[Data under study — start]

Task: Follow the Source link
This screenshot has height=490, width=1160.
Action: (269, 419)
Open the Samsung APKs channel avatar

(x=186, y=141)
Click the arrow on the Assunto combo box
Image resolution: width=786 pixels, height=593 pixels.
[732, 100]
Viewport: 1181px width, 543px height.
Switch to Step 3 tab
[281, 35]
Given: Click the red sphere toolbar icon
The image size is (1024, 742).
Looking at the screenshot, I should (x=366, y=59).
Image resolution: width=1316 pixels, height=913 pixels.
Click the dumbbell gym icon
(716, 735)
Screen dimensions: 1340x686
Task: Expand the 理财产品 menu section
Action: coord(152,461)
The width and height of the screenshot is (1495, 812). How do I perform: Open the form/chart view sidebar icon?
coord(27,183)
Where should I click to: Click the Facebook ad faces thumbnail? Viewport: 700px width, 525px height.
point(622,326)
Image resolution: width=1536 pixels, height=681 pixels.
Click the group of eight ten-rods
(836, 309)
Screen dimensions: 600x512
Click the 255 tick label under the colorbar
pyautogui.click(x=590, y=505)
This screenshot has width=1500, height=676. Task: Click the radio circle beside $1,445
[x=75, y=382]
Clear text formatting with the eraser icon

[Data under study — finish]

Repeat nothing before the line containing "Screen dimensions: 600x512"; repeat that line and every later line of the listing exactly.

Screen dimensions: 600x512
Click the 255 tick label under the colorbar
pyautogui.click(x=590, y=505)
This screenshot has width=1500, height=676. Task: Click the radio circle beside $1,445
[x=75, y=382]
Clear text formatting with the eraser icon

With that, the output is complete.